We often hear talk about life story work, and as foster carers we are expected to contribute to a life story book, sometimes without fully appreciating what it is or why it is so important.
A life story book contains a brief history of the child or young person, including any significant events. It is an ongoing piece of work while the child or young person is in care and should be started by the social worker as part of the care plan when the child first comes into care. But why do we need it?
Many children or young people in care do not enjoy the continuity of one family that other children do. Most children in care live with more than one foster family, have different social workers, and may often have to move to different parts of the country. With so many changes memories can become confused or even lost and the child loses their sense of identify and self-worth. A life story book can help give the child or young person a better sense of identity by preserving their memories, making sense of the past, and filling in the gaps in their own recollections. A child who has been brought up in their own family automatically has the family’s collective shared history, and with that comes their identity.
As well as preserving memories and helping the child or young person to form a sense of identity from their past, a life story book can also be used to prepare the young person for the future, for example, if they are going home, to another foster carer or to permanency, or leaving care.
A life story book can be compiled using a scrap book, large note book or photograph album.

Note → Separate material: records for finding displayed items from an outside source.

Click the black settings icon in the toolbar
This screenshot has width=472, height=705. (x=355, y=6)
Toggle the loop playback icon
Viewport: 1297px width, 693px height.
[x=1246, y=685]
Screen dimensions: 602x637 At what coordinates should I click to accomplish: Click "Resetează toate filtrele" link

It should be attractively decorated and will include significant information and events about the child, their birth family, and age appropriate care history. A short video of the child can also be included as well as photographs and memorabilia, for example, an entry ticket to a theme park on a special day out. Large items of memorabilia can be kept in a ‘memory box’ which can supplement the life story book. Some of the information required for a life story book will not be available to the foster carer, which is why the social worker needs to be involved as they will have access to files and therefore information the foster carer does not. Sometimes life story work is completed as part of ongoing therapy by the therapist and the foster carer is asked to contribute to this.
Although the life story book is primarily for the child it can also help the child’s new carer or adoptive parents better understand the child’s past and how it may impact on the child’s behaviour. A good life story book is appropriate for the level of understanding of the child or young person, and will often be treasured by them in years to come. I know many young adults in their mid to late twenties who still look at their life story book and memory box with great fondness.